Somewhere in the middle of the State of the Union address, as President Obama was urging Americans to see the good in our nation, Jahwar turned and looked at Lucky with his sleepy eyes.
And in that hazy look, things did seem dreamy, because what else would explain how these two unlikely partners from the streets of Dallas made it all the way here?
The Speaker of the House
You know this man. He’s the guy with the dark widow’s peak, the poker face hovering over the president’s shoulder during the State of the Union address. He’s the guy who would later tell USA Today that Obama’s speech, wrought as it was with jabbing references to Republican primary politics, “degraded the presidency” and was “just not really what presidents ought to do.”
“The American people know what the right choice is,” Obama said.
Well, that remains to be seen. For the time being, House Speaker Paul Ryan (R-WI) is also the guy trying his best to unite the Republican Party around ideals of inclusivity, and of listening to the full range of American voices, stories and colors.
It has practically become his career mission.
But in the age of Donald Trump — “What do African-Americans and Hispanics have to lose by going with me,” reads one unconvincing tweet from Trump,“Look at the poverty, crime… I will fix it!” — Paul Ryan has a lot of work ahead of him.
Ryan is used to work. He’s also known failure. The man onstage behind President Obama during the 2016 State of the Union address is a very different man than he was back in 2012, when his and Governor Mitt Romney’s executive branch hopes evaporated.
Ryan, who had been front and center during that campaign, seemed to disappear from the public eye for a moment.
As it turns out, he had found refuge in the rust belt of Ohio.
“When I first met Paul in Cleveland back in 2012, I was amazed that a politician, after having lost an election, would express interest in knowing about issues in these communities,” said Robert Woodson, McCarther Genius Grant recipient and founder of the Center for Neighborhood Enterprise, speaking in the Opportunity Lives documentary series Comeback. “Why,” Woodson asked, “would Paul Ryan care?”
Maybe because the campaign of which Ryan had been a part — milky white Mitt with his Leave It To Beaver sidekick Paul — seemed to be so vastly out of touch with a big part of the American story. Maybe because comments like Romney’s 47 percent blunder, in which Romney seemingly wrote off the opinion of a massive swath of the American electorate, served to affirm that notion. And maybe you could be cynical and say that Ryan wanted to be sure he didn’t miss out on this demographic in future elections. Sure. That could be true.

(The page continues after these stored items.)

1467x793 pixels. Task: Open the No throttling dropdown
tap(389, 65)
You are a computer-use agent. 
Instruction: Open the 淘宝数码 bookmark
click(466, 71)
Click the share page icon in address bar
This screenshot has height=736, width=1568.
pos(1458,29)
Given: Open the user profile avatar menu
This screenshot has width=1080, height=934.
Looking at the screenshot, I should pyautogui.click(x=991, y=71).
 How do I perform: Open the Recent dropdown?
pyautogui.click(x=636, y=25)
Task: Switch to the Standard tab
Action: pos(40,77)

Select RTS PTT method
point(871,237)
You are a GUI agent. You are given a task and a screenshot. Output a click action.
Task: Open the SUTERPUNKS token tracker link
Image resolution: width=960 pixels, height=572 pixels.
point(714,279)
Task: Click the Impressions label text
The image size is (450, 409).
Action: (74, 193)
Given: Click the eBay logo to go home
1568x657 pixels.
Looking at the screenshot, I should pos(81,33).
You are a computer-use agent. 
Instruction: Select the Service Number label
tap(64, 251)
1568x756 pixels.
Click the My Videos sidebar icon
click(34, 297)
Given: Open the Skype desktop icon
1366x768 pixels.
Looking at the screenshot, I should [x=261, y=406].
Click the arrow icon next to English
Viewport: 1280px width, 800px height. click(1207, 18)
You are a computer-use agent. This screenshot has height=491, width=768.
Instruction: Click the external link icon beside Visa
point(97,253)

Or maybe Ryan had found himself lost. Just for a moment, this man who, ever since he was a 16-year-old kid standing over his father’s grave, had steered his own life so smoothly and skillfully, had now found himself on rocky terrain. His vision of the country was growing murky. The notion that America was a nation of “makers and takers” no longer seemed viable. It seemed, as he would later admit, plain wrong.
So he wandered around the country, talking with people, listening, hearing stories, making friends.
One of those friends was a gangster. Another was a preacher.
“To me, the American idea is a real simple story,” Paul Ryan said, “and everybody has their own version of that story.”
And that story — “that in this country,” as Ryan concluded, “the condition of your birth should not determine the outcome of your life” — grows far more complex as it weaves and bends, as it meanders down the cracked streets of Dallas, to the frozen winter boulevards of Washington, DC. It’s a story that some do not survive, while others feel as though they’re dreaming to have made it this far at all. And it’s a story that sweeps up farmers and single mothers, lost veterans and phone-addicted army wives, kids and old folks, whispers and sobs, a gangster, a preacher and the Speaker of the House.